**Source data**
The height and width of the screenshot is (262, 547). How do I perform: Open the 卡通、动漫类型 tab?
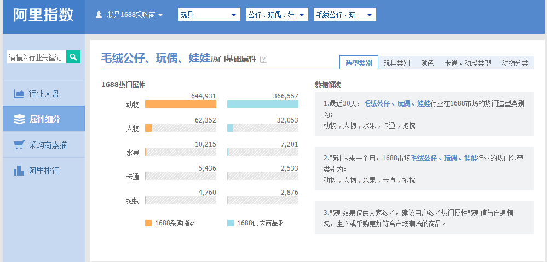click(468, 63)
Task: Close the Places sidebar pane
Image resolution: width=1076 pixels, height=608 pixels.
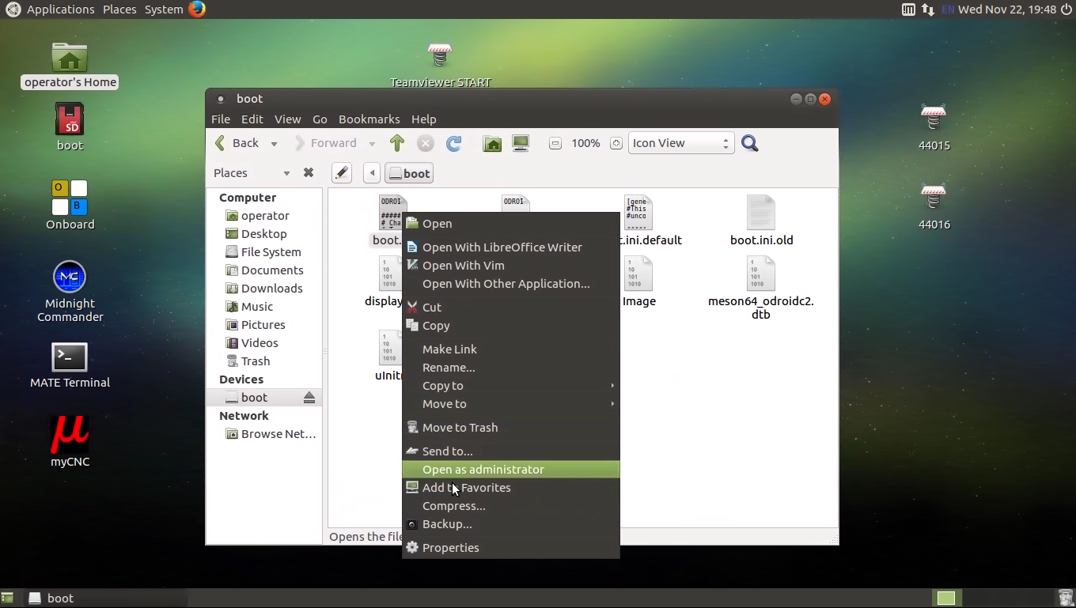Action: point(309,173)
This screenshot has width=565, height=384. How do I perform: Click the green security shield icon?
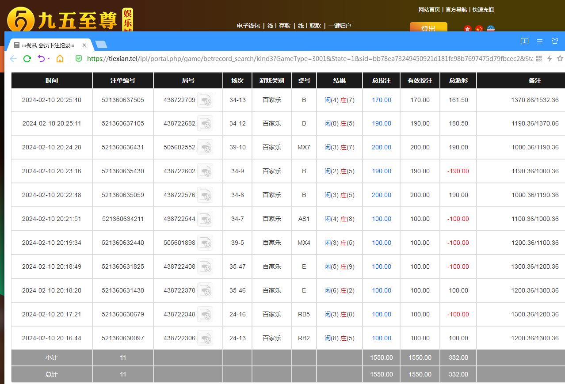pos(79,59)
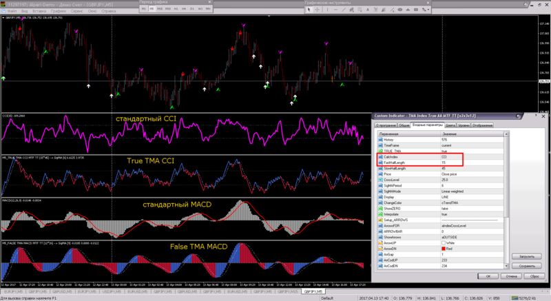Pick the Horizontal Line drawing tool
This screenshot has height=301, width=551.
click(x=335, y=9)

**Your instructions**
Output the span from the line with "Task: Close the Places sidebar pane" through the last line of the data, inclusive and exact, and omit every picture.

**Result**
Task: Close the Places sidebar pane
Image resolution: width=1076 pixels, height=608 pixels.
Action: point(309,173)
This screenshot has width=565, height=384. How do I perform: Click the green security shield icon?
pos(79,59)
Pick the Horizontal Line drawing tool
This screenshot has height=301, width=551.
click(x=335, y=9)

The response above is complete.